* _PROBLEM REQUIREMENTS_
How many lines in the records below include "Privacy"? Answer with the number only.

Extracted data entries
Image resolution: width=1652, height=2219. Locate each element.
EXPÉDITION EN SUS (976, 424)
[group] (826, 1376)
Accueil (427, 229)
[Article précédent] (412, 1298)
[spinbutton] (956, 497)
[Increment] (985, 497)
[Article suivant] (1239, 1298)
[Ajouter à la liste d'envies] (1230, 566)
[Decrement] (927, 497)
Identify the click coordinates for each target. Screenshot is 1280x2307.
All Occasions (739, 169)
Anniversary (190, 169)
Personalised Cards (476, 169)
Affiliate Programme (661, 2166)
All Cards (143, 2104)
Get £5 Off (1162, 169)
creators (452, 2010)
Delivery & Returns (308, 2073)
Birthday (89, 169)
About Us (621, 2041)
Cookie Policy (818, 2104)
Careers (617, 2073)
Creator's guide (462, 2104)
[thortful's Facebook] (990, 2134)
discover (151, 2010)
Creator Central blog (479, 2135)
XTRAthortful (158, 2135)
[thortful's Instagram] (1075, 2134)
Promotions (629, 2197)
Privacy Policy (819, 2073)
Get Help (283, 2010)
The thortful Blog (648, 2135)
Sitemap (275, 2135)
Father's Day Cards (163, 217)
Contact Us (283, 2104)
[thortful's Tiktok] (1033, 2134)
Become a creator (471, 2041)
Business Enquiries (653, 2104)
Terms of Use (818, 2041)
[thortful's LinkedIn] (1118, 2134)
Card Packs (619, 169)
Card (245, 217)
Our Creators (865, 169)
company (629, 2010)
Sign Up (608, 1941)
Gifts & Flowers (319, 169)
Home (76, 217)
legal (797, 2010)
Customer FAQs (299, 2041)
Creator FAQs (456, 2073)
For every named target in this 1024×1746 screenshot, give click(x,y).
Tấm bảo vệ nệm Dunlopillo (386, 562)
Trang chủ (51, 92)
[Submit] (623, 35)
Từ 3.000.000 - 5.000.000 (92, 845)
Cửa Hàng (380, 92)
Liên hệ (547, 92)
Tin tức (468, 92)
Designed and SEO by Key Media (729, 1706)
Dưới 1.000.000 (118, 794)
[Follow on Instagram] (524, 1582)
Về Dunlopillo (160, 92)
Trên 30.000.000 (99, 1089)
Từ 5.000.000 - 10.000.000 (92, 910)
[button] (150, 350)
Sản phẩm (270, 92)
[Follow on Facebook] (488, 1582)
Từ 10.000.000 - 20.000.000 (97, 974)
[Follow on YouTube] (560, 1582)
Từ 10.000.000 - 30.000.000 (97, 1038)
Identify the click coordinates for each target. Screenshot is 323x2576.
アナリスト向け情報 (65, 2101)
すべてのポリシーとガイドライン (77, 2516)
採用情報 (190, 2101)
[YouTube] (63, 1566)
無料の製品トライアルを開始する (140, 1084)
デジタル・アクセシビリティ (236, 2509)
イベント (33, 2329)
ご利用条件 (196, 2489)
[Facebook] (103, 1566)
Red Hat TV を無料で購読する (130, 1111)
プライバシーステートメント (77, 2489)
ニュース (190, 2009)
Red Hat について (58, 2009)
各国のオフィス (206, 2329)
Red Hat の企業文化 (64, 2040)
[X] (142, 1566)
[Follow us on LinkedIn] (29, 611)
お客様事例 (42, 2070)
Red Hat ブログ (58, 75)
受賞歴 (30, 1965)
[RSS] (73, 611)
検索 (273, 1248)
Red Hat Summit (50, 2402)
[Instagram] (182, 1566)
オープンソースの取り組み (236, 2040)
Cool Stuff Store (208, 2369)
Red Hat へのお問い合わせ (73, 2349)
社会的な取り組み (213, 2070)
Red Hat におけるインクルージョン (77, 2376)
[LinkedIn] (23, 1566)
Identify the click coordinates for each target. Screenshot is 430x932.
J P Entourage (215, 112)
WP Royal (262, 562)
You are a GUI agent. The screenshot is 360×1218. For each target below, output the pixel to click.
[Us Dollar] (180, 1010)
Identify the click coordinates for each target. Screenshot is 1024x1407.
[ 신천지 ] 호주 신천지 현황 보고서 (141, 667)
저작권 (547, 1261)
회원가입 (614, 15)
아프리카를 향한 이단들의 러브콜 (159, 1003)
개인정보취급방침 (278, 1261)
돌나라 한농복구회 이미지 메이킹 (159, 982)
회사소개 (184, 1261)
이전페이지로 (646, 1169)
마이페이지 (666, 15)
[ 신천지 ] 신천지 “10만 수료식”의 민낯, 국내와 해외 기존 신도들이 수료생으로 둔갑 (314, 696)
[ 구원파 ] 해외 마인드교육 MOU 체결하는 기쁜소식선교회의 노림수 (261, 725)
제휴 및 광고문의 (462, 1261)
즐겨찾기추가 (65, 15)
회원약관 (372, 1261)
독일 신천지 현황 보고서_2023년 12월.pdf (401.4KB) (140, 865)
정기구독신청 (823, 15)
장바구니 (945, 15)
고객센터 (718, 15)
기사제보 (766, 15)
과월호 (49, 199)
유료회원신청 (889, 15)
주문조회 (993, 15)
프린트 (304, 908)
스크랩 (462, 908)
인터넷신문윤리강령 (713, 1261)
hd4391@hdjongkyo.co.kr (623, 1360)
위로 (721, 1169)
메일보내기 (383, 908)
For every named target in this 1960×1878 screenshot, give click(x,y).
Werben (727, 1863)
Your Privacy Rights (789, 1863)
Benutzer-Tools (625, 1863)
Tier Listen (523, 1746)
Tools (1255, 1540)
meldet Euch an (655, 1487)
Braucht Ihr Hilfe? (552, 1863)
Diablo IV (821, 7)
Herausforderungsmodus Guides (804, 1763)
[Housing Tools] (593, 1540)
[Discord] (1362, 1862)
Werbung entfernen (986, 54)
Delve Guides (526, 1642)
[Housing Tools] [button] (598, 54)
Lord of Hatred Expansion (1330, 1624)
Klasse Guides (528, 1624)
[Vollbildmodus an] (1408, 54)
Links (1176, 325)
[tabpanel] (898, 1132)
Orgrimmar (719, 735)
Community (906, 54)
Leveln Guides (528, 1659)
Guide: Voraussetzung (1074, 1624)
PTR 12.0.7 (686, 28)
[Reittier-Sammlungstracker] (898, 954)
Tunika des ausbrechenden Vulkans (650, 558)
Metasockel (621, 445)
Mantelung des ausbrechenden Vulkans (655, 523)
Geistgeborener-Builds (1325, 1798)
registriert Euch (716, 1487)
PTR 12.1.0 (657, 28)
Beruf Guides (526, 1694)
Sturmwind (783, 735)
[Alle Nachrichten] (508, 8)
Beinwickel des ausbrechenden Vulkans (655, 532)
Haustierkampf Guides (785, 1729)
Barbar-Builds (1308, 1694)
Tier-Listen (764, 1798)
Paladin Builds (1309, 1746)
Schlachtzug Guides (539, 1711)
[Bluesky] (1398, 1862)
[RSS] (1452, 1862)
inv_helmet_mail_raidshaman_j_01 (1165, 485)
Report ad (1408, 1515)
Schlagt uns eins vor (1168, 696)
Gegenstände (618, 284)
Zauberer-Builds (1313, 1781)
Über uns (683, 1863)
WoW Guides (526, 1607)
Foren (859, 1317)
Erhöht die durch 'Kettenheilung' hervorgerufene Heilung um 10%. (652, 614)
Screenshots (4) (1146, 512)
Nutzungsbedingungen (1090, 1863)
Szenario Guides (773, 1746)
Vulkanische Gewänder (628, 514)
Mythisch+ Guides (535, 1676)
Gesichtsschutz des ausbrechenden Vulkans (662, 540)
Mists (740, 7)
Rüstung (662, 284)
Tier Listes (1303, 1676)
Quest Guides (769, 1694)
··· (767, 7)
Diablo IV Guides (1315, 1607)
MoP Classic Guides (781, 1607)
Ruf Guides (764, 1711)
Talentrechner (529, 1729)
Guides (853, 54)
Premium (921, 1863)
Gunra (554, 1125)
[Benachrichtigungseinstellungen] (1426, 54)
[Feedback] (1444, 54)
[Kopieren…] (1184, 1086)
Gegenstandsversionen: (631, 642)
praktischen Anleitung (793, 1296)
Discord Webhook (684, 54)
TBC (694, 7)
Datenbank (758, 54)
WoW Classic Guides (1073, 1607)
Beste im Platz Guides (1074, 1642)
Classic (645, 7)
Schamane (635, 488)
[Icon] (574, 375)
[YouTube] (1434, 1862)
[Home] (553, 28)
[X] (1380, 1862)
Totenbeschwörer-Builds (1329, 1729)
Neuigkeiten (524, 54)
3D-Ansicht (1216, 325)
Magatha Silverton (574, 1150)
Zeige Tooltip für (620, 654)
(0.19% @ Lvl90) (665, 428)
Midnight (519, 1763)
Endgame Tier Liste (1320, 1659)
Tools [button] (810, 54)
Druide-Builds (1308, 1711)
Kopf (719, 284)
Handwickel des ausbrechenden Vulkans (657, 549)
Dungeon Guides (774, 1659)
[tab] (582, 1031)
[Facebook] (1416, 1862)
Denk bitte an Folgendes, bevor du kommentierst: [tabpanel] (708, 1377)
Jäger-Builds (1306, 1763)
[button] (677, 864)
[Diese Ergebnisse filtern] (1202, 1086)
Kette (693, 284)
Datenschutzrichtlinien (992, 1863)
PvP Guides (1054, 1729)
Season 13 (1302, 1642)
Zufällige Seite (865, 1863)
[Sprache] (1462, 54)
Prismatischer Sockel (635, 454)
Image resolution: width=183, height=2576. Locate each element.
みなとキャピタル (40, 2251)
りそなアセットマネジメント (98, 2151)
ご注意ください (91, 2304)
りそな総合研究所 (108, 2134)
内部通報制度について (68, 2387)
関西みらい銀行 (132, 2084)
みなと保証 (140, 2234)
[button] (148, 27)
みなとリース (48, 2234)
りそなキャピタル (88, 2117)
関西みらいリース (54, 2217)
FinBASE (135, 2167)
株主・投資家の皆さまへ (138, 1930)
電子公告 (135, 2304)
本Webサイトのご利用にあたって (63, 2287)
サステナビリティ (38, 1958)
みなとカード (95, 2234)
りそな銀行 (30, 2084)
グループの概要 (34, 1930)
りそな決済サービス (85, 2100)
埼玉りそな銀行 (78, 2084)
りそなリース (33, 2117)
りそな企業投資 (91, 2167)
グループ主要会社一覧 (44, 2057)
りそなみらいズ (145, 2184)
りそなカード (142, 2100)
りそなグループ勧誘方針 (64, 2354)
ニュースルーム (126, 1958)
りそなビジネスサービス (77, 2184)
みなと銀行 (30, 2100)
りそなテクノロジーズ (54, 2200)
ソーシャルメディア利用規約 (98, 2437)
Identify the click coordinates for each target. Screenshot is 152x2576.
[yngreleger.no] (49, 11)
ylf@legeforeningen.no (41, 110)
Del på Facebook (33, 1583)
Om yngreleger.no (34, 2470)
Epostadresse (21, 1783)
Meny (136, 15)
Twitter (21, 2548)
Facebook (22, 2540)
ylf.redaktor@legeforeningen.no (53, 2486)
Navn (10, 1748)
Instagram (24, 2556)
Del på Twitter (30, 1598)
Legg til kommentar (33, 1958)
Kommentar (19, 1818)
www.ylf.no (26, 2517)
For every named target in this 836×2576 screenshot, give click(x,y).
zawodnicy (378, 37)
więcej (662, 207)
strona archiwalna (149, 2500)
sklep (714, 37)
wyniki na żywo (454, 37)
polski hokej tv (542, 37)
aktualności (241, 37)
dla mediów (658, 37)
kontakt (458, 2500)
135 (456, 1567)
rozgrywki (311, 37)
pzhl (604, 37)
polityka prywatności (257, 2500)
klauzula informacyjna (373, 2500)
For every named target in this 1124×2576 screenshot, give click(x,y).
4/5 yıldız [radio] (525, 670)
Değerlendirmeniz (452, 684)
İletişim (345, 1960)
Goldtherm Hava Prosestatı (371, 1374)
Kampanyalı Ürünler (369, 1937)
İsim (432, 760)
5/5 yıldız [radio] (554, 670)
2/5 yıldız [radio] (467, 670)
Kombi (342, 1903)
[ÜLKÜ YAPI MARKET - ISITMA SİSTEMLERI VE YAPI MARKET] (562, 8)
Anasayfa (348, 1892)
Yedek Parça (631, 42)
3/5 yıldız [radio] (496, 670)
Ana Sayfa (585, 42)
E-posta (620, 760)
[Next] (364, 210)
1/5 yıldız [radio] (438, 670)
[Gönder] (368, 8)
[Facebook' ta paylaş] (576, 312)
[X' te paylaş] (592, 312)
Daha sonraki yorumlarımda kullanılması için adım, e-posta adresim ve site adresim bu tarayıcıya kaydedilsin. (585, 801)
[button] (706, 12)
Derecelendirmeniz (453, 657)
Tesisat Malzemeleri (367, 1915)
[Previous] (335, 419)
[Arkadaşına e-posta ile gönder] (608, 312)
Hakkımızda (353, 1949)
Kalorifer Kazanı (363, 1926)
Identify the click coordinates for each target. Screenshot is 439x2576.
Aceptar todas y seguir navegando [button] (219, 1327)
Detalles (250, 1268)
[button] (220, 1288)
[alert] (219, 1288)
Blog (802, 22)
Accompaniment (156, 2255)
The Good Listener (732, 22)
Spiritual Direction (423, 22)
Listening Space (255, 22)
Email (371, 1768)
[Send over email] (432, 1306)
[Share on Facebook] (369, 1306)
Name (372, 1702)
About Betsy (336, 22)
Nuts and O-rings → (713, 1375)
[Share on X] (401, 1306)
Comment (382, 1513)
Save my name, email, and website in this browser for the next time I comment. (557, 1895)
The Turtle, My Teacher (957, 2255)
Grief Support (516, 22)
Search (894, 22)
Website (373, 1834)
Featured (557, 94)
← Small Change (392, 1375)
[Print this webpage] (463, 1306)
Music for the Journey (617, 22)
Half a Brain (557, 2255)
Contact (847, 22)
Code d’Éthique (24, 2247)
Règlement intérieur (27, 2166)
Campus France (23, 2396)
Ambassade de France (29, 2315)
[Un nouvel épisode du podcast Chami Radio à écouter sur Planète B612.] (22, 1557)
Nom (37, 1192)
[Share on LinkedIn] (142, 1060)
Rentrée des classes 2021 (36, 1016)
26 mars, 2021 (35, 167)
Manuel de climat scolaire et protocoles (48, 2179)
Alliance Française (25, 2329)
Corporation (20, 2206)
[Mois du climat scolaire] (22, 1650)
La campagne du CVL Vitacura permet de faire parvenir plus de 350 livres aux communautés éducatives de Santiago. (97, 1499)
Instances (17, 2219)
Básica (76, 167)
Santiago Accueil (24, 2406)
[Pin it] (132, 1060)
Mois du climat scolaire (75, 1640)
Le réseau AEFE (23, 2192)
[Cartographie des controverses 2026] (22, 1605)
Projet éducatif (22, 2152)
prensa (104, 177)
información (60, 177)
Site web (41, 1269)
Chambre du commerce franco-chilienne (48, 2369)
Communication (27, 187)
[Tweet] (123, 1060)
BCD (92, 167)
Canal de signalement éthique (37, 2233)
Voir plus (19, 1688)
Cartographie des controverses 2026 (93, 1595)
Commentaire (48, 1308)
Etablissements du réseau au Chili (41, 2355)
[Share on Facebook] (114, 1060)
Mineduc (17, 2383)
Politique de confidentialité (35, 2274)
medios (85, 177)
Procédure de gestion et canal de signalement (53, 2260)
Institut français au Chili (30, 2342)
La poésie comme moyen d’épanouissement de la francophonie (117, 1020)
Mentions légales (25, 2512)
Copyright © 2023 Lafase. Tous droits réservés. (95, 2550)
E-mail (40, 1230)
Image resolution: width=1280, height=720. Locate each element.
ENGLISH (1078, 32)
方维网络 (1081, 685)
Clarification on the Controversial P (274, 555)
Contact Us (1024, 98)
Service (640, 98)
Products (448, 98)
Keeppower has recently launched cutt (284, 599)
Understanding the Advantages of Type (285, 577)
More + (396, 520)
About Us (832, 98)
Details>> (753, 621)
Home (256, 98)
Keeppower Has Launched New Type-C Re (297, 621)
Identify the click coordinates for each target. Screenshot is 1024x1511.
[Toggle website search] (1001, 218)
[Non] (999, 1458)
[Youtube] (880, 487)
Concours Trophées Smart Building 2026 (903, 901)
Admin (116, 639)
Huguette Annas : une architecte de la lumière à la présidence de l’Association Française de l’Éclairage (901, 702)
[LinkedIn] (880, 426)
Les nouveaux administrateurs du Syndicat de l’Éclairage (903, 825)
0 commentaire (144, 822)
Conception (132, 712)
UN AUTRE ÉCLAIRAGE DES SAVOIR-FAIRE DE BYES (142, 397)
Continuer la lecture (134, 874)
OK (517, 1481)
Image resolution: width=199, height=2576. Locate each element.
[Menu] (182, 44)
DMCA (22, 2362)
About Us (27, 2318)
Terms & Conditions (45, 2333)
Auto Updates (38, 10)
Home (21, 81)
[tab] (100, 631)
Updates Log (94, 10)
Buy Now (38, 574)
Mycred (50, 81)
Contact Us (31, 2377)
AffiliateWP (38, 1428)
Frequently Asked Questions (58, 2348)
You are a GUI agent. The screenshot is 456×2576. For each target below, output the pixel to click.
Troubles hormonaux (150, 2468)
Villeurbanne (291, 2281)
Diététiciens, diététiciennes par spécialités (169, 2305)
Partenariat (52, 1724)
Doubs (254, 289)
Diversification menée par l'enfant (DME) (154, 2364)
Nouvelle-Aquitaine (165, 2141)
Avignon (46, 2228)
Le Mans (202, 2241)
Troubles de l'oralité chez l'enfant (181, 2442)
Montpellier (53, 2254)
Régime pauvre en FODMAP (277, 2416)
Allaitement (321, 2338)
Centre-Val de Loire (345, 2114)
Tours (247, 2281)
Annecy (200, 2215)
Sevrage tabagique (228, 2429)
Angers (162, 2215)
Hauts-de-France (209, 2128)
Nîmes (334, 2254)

* _TASK RESULT_
2